Hoy conmemoramos en el País Vasco el Día de Euskadi en una ceremonia a la que no asistirán la mitad más uno de los representantes políticos de la población, aunque con una Euskal Herria en paz por primera vez desde los romanos o así. Qué mejor prolegómeno que este mero enunciado si de lo que se trata es de beber hasta perder el control. Al fin y al cabo, si esto es un país, también es el único del mundo que aún no ha logrado consensuar la denominación de su selección nacional.

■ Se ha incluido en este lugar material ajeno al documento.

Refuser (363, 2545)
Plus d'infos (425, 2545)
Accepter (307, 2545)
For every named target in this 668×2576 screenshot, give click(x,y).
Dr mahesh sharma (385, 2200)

En Euskadi uno tiene la sensación de pasarse la vida celebrando su existencia como pueblo, con el consiguiente desgaste emocional. En rigor, la verdadera fiesta de la nación vasca es el 12 de octubre porque hemos sido mucho mejor adiestrados para festejar en contra que para hacerlo a favor. Nuestro modelo de fiesta nacional es la cena navideña, una deleznable liturgia en la que, por encima del menú, prima el placer que siempre produce una buena pelea familiar. El odio tiene mala prensa, pero algún día habrá que cifrar hasta qué punto la existencia de un enemigo perfectamente
identificado redobla la alegría de vivir.
Apenas dos semanas después, henos de nuevo aquí, otra vez con el Día de Euskadi entre manos, aunque sea otra fecha y también otra Euskadi. Mientras se multiplan por todas las partes -sobre todo, las no implicadas- los llamamientos a la flexibilidad y tal, una fecha tan absolutamente insignificante e inocua como la de hoy se convierte en otra pequeña fuente de discordia ya que su proclamación unilateral no ha logrado convencer al resto de los partidos, algunos de ellos, muy ocupados en habituarse en gobernar instituciones bajo bandera española, así sea mediante mandato judicial.
El escritor francés Frederic Beigbeder presenta su ‘Una novela francesa’ como “la historia de un país que consiguió perder dos guerras haciendo creer que las había ganado”. Hay tanto que aprender del vecino país, más que nunca hoy en día, cuando estamos ya en trance de aprender a odiarnos entre nosotros mismos como si fuéramos personas civilizadas, una disciplina en la que ellos han acreditado su magisterio durante siglos. Algo de lo que, por otra parte, tampoco puede alardear España.